Part B (See "Medicare & You" - pages 25, 32-50)
- For 2013, Part B premiums starts at $104.90 per month:
- You will pay a higher premium if your income is higher than $85,000 for an individual and $170,000 for couples, increasing from there.
- Part B primarily covers physician services, outpatient care, home health services, and other medical services. Part B also covers some preventive services.
- For Part B services you are responsible for an annual deductible of $147 (2013) then generally Medicare will pay 80% of approved charges and you are responsible for the remaining 20%.
- You may also experience daily co-pays while in a skilled nursing facility (SNF) for rehabilitation or recovering from surgery or major trauma. For example, following hip replacement you may often be transferred to a SNF for rehabilitative therapy. Medicare generally will pay for the first 20 days of this "skilled" care and you are responsible for $148 per day for days 21-100.
- Note: For Medicare to cover this service you must be a hospital in-patient for three days prior to moving to the SNF and must be transferred for the same condition for which you were hospitalized.
Keep in mind that this is a very simplified look at Medicare Parts A & B coverage. As you can see, there are a few areas of exposure that you are responsible for, this is why most people who choose to stay with Original Medicare also enroll in a Medicare supplement. These are also known as "gap" plans; to cover some or all of these areas ("gaps") of exposure.
Enrollment Periods (See "Medicare & You" pg. 19)
- Initial Coverage Enrollment Period/Initial Enrollment Period: begins three months before you turn 65, the month of your 65th birthday and three months after. You may enroll in a supplement and drug plan, or Medicare Advantage plan.
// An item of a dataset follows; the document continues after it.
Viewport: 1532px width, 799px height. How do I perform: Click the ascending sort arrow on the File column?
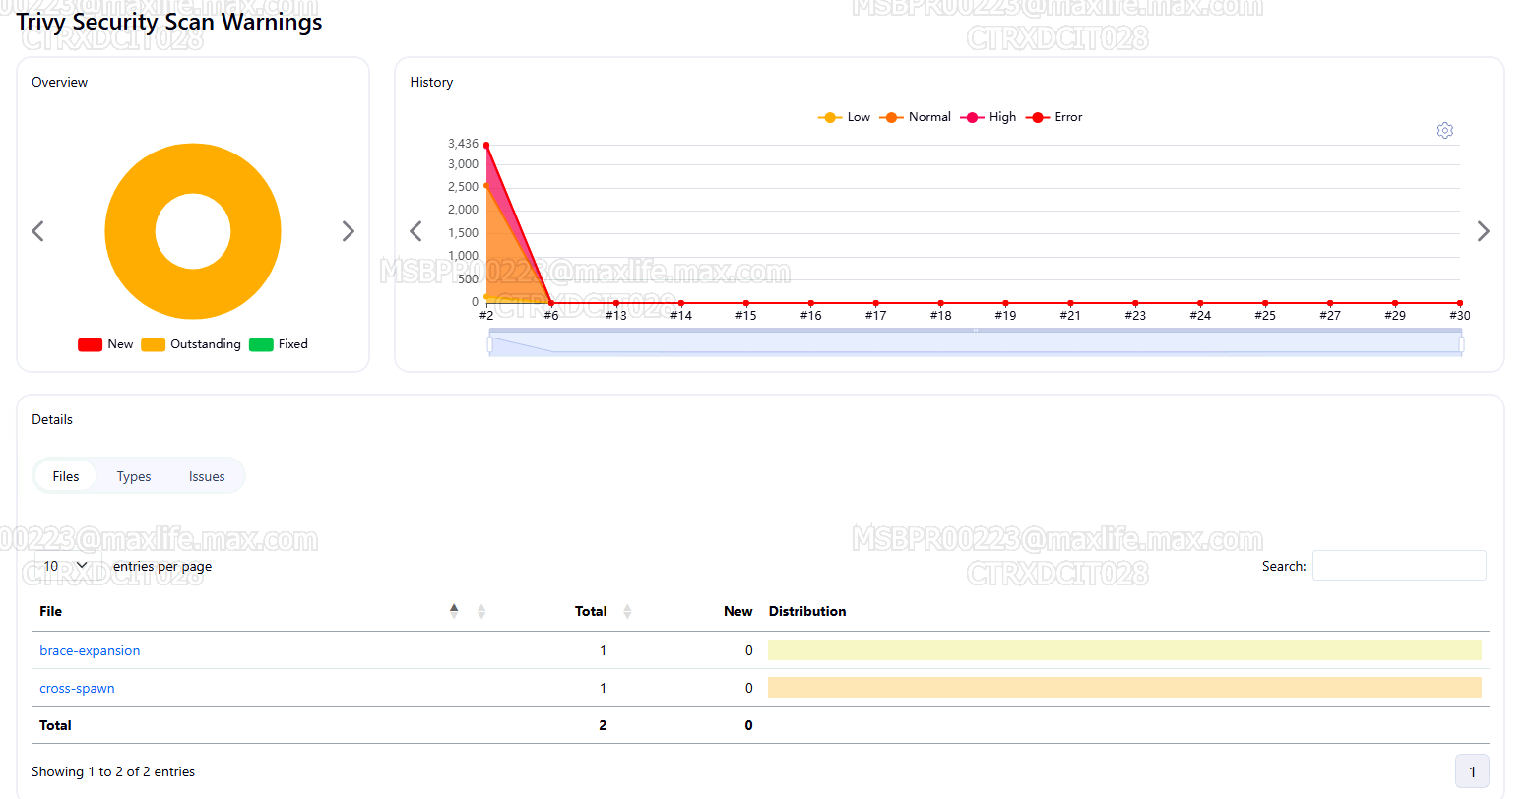pos(454,608)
- Annual Enrollment Period: Runs from October 15-December 7 of each year with changes taking effect on January 1 of the upcoming year. You may make as many changes to your drug plan or Medicare Advantage, with the last application received by Medicare as your final choice.
- Special Election Period: Begins the first month of your qualifying event. A few examples are: qualifying for Medicaid, moving out of the service area, involuntarily losing drug coverage, qualifying for low income subsidy and an enrollment based on incorrect or misleading information.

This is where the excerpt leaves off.